Generation of an HSV mutant expressing cytoplasmic ICP0 lacking the RING finger. (A) Schematic of the deletions in the icp0 gene found in the wild-type and D8/FXE viruses. (B and C) HEL cells were infected with the indicated viruses at an MOI of 10 for 8 h. (B) Cells were harvested with RIPA extract and analyzed for ICP0 size and expression relative to actin by Western blotting. (C) Cytoplasmic extracts were obtained, and samples were immunoprecipitated with an αICP0 antibody. The eluant and input extracts were analyzed by Western blotting for ICP0 and USP7.

FIG 2

An ICP0 NLS mutant lacking the RING finger localizes to the cytoplasm.

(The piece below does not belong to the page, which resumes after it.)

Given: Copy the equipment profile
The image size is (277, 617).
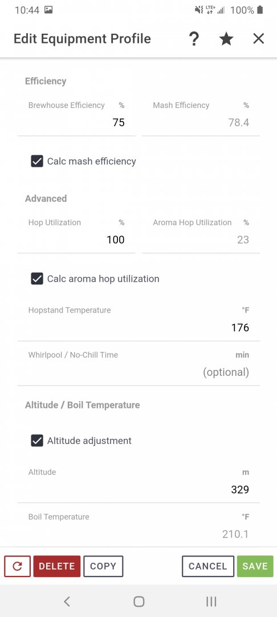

HEL cells were infected with the indicated viruses at an MOI of 10 for 8 h, and immunofluorescence microscopy was performed to determine the subcellular location of ICP0. Nuclei were stained with Hoechst dye. Magnification, ×400.

FIG 3

Cytoplasmic ICP0 promotes viral replication in the absence of the RING finger domain in primary fibroblasts. (A to D) HEL cells were infected with the indicated viruses at a high MOI of 10 (A and B) or a low MOI of 0.1 (C and D) for 24 h. Cells and supernatant were harvested and sent through 3 freeze-thaw cycles, and the titer of U20S cells in the presence of HMBA was determined. (E) HEL cells were infected with the indicated viruses at an MOI of 10 for 12 h, and immunofluorescence microscopy was performed to determine the number of cells expressing ICP4 relative to the total number of cells, as determined by staining nuclei with Hoechst dye. The data are the averages of three independent experiments ± standard errors of the mean (SEM). Statistical analysis was performed using one-way analysis of variance (ANOVA) and Tukey's posttest (B and D) or Dunnett's posttest (A and C) relative to dl1403. *, P < 0.05; ***, P < 0.001; ns, not significant. (F) HEL cells were infected with the indicated viruses at an MOI of 10 for 8 h in the presence of MG132 or the carrier DMSO and then harvested via cytoplasmic extract. Western blot analysis was performed to determine the levels of ICP0 and actin.

FIG 4

Cytoplasmic ICP0 requires the RING finger but not the proteasome to block ISG expression. HEL cells were infected with the indicated viruses at an MOI of 10. (A) Infections were performed in the presence or absence of the proteasome inhibitor MG132, as indicated. (A and B) RNA was harvested after 6 h, and the expression of ISG-56 relative to GAPDH was determined using the TaqMan system of quantitative RT-PCR. Values are reported relative to poly(I·C) treated cells, whose fold change was set to 100. The data are the averages of three independent experiments ± SEM. Statistical analysis was performed using one-way ANOVA and Tukey's posttest. **, P < 0.01; ***, P < 0.001; ns, not significant. (C) Protein was harvested after 8 h and analyzed for ISG-56 and actin expression by Western blotting.

FIG 5

IRF3 deficiency cannot compensate for the loss of ICP0 in a mouse model of genital HSV infection. Wild-type B6 or irf3^−/− mice were intravaginally infected with 1 × 10⁵ PFU of the indicated viruses. Vaginal washes were collected after 1 day (A) and 2 days (B), and the titer on U2OS cells was determined in the presence of HMBA. Scatter plot and mean values are shown.

FIG 6

Cytoplasmic ICP0 promotes viral replication in the absence of the RING finger domain in a mouse genital model of HSV infection. The indicated viruses (1 × 10⁵ PFU) were used to intravaginally infect irf3^−/− mice. (A) Vaginal washes were collected after 2 days, and the titer on U2OS cells was determined in the presence of HMBA. Statistical analysis was performed using one-way ANOVA and Dunnett's posttest relative to dl1403. **, P < 0.01; ***, P < 0.001. Scatter plot and mean values are shown. (B) Vaginal pathology was monitored daily and scored on a 5-point scale. (C) Vaginal washes collected after 2 days were pooled, and ELISA was used to measure IFN-γ levels.